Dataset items
○ ○ ○

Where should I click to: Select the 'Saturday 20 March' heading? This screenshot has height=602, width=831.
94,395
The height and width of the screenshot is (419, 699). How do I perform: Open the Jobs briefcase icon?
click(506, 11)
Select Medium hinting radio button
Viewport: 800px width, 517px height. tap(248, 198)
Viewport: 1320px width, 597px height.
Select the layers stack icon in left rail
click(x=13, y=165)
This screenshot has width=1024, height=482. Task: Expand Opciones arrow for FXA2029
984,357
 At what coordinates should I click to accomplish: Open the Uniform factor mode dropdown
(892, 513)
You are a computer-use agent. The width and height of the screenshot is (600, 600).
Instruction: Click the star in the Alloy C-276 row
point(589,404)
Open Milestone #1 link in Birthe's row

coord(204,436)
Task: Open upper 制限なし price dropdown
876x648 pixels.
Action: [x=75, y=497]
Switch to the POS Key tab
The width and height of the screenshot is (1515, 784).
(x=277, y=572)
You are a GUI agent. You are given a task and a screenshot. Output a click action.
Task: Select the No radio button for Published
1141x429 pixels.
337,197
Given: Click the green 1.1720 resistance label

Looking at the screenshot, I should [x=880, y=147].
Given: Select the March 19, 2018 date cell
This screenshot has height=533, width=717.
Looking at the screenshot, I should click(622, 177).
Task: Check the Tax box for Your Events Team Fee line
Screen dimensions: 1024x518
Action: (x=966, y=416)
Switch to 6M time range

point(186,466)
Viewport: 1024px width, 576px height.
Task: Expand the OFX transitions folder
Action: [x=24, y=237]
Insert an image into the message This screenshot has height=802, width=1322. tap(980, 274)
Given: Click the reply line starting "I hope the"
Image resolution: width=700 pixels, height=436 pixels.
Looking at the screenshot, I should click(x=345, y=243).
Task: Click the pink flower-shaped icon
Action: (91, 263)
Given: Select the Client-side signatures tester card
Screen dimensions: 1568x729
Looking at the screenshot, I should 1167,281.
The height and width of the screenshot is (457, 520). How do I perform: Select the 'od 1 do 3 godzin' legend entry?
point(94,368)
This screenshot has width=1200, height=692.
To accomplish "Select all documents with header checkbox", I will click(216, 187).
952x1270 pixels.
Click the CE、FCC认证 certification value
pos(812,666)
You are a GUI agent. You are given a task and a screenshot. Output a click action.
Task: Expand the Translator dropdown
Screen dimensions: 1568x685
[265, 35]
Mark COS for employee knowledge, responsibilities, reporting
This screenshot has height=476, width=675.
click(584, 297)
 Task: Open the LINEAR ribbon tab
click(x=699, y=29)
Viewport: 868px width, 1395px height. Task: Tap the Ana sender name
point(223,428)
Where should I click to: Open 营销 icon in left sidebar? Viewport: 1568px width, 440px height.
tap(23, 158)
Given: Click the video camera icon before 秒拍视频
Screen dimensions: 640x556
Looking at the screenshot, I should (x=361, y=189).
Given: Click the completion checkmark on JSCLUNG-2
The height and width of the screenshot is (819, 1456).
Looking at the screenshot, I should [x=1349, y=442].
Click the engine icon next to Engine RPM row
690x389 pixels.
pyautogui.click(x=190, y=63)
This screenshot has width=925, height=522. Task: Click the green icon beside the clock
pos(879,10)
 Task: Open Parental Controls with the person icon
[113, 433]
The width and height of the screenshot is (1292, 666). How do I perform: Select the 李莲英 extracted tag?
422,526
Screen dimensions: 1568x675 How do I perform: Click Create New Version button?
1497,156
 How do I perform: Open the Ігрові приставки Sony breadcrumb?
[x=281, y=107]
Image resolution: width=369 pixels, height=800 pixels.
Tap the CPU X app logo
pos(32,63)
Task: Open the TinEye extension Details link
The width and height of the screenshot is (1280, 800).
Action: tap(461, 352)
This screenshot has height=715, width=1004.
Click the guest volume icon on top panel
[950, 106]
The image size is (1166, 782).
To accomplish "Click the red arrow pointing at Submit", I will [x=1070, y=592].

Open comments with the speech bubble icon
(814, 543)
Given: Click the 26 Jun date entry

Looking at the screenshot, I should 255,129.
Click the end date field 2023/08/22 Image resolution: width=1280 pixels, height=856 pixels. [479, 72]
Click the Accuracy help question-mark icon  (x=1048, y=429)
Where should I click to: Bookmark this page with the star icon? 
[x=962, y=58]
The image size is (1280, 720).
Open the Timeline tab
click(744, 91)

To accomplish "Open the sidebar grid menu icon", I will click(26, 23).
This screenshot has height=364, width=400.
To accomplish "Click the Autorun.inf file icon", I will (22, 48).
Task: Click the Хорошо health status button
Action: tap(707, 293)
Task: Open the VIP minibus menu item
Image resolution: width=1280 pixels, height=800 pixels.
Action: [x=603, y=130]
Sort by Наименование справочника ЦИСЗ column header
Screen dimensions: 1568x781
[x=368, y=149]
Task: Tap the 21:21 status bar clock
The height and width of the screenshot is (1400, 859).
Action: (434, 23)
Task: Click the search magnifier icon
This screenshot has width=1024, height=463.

○ ○ ○

■ **Instructions for the task**
List all lines above in which the string "menu" appears.

■ **Reply to the exercise**
To accomplish "Open the sidebar grid menu icon", I will click(26, 23).
Task: Open the VIP minibus menu item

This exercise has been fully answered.